2. Pay isn’t out of control
Headline measures of pay growth are currently huge. And, sadly for our bank balances, hugely misleading. When it comes to deciding how tight the labour market is, what matters more than average wage growth is actual people getting pay rises. And there’s a lot less of that going on than fast average wage growth figures imply. That’s because low-paid workers have been much more likely to stop working during the crisis than higher-paid ones, pushing up average pay without anyone actually earning more. Annual pay growth also appears to be surging because it’s measured in comparison to this time last year, when pay was actually falling. Very low pay back then is not the same thing as bumper pay rises happening right now. Once we correct for these two factors (by focusing on typical pay growth not growth in average pay and looking over two years) pay rises looks very ordinary indeed (see chart).
3. Don’t panic on labour shortages
Workforce shortages and recruitment difficulties are very real in sectors such as hospitality and haulage. That shouldn’t be surprising when we’ve seen an exodus of migrant labour both rely on. And with hospitality going from being totally closed to open almost overnight, firms would always find it hard to hire so many staff so fast. As my colleague Greg Thwaites puts it everyone has to queue to get into the office after a fire alarm.But sector specific hiring challenges aren’t the same thing as a national labour shortage. If we look at how long it’s taking firms across the economy to hire (see chart below), there is no sign of a crisis. An improving labour market with more vacancies means a rise compared to the depths of the crisis, but it’s significantly easier to fill a vacancy today than in 2019.
4. Do worry about older workers ‘parked’ on furlough
Young workers have overwhelmingly been hardest hit by this crisis (accounting for two thirds of the fall in payrolls). But our latest survey shows a new pattern – older workers being more likely to be parked on furlough.One of the most encouraging signs of recovery has been the halving of furlough rates among the under 25s during May. But not everyone is back working: a quarter of workers aged 55-64 who were fully furloughed during the recent lockdown remained so in May. This is much higher than for other age groups and could indicate a higher risk of unemployment as the Job Retention Scheme is phased out – remember older unemployed workers take longer, on average, to find work than younger cohorts.
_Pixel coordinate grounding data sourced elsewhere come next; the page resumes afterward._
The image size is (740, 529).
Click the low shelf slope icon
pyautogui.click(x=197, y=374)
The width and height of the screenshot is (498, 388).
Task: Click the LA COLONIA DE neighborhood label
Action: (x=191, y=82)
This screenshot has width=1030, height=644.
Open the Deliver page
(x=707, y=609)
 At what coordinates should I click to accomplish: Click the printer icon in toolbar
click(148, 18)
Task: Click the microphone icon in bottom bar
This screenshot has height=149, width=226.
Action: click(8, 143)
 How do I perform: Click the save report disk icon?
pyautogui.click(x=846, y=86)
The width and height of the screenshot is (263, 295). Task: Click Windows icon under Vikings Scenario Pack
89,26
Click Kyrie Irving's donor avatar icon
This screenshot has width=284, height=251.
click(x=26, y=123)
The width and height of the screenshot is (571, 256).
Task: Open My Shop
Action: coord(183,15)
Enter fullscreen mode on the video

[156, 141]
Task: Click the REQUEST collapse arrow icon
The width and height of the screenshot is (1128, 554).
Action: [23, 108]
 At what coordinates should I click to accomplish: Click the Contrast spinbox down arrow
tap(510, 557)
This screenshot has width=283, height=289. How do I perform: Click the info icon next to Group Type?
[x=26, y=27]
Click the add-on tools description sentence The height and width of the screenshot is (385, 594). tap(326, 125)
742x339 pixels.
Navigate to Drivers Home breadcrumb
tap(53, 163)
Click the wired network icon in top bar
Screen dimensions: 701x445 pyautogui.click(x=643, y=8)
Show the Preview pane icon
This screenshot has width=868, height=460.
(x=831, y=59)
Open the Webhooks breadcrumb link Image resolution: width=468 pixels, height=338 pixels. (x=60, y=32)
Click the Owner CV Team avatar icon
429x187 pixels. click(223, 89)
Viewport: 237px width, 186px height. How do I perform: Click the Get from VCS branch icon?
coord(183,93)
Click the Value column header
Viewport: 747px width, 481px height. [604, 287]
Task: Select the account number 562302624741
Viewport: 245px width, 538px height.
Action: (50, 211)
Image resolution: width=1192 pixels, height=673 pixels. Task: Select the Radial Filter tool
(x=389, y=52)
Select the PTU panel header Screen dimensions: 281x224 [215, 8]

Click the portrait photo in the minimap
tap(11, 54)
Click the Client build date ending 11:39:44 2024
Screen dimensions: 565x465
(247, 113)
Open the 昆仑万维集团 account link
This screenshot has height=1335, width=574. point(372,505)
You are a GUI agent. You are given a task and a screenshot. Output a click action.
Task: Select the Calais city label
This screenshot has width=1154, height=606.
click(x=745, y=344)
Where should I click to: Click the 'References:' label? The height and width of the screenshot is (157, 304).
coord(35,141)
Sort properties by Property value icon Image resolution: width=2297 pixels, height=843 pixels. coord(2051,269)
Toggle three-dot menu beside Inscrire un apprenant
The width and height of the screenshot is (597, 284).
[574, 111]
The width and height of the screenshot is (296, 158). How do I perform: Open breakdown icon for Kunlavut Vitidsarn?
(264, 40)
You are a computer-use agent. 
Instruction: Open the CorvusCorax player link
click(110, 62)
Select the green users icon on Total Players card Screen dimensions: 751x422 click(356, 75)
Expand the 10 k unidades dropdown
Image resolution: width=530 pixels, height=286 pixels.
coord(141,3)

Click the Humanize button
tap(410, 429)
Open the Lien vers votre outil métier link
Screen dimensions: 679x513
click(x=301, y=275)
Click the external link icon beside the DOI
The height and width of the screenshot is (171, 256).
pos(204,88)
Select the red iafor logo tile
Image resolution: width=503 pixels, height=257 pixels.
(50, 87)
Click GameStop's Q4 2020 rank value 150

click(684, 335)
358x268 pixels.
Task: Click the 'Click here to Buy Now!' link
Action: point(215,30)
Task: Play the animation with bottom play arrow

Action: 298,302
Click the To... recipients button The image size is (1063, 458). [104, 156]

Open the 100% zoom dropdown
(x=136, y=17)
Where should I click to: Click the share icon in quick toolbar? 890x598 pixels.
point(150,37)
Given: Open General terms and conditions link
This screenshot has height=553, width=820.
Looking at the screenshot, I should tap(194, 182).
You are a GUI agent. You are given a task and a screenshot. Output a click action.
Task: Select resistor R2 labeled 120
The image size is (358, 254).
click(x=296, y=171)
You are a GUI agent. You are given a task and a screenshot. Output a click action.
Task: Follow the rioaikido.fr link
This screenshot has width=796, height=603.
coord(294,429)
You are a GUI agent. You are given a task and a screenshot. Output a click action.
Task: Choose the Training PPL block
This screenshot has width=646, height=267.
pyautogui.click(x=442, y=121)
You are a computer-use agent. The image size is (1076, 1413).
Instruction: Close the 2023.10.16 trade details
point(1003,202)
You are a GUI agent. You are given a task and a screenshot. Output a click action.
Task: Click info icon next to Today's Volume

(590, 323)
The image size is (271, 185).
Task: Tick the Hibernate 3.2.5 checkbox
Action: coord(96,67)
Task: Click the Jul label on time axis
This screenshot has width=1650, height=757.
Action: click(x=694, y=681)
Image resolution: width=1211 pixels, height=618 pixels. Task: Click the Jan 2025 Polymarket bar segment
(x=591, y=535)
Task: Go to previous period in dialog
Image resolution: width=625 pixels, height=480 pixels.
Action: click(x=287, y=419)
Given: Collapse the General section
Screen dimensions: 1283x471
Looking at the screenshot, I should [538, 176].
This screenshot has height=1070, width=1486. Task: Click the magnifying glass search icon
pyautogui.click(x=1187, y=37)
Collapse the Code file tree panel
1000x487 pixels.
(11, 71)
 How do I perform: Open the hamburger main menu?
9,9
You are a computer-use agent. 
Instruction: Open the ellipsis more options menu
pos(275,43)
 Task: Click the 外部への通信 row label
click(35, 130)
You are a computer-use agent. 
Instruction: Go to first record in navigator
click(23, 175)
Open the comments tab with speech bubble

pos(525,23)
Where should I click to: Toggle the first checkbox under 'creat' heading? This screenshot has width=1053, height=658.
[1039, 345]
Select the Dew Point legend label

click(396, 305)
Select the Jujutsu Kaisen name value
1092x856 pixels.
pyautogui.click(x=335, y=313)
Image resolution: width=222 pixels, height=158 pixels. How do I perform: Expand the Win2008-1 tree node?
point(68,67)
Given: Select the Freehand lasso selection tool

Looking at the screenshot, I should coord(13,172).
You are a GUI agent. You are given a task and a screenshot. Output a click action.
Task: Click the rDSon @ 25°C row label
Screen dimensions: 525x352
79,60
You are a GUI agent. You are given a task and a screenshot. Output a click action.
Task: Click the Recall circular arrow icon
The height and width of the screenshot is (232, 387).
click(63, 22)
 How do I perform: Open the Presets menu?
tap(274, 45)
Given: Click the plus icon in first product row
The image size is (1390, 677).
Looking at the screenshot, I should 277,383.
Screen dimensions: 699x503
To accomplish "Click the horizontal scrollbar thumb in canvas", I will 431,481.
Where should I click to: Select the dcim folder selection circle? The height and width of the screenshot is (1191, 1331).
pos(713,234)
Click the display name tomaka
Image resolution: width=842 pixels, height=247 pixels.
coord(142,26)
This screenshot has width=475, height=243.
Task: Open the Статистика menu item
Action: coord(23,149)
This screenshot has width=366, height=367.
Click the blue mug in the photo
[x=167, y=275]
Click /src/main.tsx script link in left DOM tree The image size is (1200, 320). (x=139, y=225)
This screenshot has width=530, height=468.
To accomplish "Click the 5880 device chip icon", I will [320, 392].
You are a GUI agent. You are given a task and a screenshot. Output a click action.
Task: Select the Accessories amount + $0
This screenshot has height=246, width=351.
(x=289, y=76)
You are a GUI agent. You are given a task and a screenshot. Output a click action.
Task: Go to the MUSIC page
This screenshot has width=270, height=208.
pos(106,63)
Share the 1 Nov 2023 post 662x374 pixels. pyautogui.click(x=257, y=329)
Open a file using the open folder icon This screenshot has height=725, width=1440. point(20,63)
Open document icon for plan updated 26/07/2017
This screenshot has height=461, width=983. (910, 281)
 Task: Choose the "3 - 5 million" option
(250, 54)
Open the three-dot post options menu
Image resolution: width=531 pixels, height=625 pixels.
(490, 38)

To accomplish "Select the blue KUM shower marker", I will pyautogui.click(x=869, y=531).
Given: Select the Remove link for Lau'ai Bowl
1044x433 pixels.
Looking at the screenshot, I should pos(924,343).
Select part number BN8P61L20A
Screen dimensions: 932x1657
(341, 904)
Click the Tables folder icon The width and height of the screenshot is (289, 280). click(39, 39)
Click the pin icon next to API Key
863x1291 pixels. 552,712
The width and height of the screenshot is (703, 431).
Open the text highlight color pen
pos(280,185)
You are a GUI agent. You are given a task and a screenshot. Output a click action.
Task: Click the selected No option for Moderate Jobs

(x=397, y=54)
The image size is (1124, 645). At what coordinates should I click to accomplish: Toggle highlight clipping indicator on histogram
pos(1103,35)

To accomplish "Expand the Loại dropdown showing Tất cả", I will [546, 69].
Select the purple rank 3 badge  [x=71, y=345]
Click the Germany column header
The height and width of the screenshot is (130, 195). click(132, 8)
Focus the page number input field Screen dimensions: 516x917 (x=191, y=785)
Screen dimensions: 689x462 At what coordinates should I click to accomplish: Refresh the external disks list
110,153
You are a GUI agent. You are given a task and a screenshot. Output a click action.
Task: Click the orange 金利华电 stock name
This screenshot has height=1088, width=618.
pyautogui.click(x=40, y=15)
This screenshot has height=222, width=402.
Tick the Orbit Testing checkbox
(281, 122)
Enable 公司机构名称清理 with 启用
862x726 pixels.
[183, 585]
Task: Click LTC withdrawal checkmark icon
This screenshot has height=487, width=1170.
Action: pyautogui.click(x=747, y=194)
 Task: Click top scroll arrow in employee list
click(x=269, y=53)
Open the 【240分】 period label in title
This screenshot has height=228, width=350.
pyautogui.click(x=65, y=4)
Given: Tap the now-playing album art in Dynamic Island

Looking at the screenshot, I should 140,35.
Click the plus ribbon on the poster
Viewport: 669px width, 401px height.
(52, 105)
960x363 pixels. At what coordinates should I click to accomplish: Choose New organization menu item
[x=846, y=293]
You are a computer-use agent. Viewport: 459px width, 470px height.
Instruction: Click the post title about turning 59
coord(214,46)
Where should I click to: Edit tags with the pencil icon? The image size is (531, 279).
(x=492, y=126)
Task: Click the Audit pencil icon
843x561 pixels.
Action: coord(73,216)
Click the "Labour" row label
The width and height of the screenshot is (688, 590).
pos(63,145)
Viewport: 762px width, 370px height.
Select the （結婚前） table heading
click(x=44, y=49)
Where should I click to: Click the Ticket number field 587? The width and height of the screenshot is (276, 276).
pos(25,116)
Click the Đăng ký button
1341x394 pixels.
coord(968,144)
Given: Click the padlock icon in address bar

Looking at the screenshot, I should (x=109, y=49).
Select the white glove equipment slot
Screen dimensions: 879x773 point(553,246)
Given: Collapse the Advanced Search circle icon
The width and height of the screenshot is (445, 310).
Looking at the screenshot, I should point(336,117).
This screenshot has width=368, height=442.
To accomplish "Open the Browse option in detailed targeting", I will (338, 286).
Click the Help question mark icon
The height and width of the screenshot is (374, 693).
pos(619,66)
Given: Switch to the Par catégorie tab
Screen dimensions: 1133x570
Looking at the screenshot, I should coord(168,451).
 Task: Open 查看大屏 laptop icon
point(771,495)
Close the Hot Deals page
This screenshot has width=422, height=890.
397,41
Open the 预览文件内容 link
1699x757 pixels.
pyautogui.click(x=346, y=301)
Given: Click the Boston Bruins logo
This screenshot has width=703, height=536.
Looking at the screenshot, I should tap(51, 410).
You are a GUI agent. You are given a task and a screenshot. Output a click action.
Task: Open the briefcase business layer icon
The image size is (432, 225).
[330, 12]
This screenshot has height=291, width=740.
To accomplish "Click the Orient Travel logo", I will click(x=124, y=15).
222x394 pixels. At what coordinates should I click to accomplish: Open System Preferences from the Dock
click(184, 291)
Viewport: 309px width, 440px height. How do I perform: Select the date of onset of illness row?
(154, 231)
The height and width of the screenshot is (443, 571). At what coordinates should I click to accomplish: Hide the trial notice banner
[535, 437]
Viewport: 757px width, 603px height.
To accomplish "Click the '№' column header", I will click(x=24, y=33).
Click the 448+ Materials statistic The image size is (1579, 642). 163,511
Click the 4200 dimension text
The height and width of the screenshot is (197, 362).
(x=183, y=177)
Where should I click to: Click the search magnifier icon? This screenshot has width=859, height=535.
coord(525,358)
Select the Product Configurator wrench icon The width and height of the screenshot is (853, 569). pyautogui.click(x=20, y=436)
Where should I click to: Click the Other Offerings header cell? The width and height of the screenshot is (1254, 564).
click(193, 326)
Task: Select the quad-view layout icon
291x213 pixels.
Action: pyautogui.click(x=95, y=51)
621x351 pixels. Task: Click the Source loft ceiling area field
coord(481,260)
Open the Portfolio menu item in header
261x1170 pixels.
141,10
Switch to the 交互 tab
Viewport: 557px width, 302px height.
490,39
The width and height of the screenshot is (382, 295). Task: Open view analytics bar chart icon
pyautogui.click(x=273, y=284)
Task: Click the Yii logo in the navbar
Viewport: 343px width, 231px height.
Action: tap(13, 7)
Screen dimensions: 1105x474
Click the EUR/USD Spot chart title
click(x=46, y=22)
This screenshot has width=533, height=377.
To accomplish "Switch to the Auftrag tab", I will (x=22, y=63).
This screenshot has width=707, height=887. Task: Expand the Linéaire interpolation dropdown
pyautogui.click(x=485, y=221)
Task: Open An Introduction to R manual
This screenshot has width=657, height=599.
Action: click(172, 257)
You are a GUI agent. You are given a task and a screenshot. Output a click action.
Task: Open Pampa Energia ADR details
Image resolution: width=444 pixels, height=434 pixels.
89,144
5. The economics of this crisis are about more than the labour market
The labour market shock over the past 18 months has not been evenly felt. Workers in the poorest fifth of households are 2.5 times more likely to have experienced a negative employment hit than the richest fifth of households.But even if the labour market was now fully recovered and employment gaps closed, there would still be a highly unequal legacy of this crisis: it’s impact on household balance sheets driven by different changes in spending. The closure of restaurants and the (sort of) banning of holidays abroad, has meant lots of ‘enforced saving’ among higher-income households, who are four times more likely to have seen their savings rise than fall. Meanwhile the poorest households are far more likely to have seen their savings run down and debts increase (see chart). This reflects the additional financial pressure lockdowns imposed on them – such as the increased cost of looking after children. The legacy of this crisis is more likely to be one of widening wealth gaps than income divides. We’ll be assessing this issue in much more detail in our annual Wealth Audit, out a week on Monday.
A rounded view of the reopening phase of this crisis provides lots of improvements to celebrate, but also warnings about the dangers of complacency. This is not what a tight labour market looks like. Many are not back to work, wages are not booming, and poorer households will not emerge from this crisis with the higher savings that top and middle-income households will enjoy. To mangle a famous phrase: some think it’s all over, it certainly isn’t now.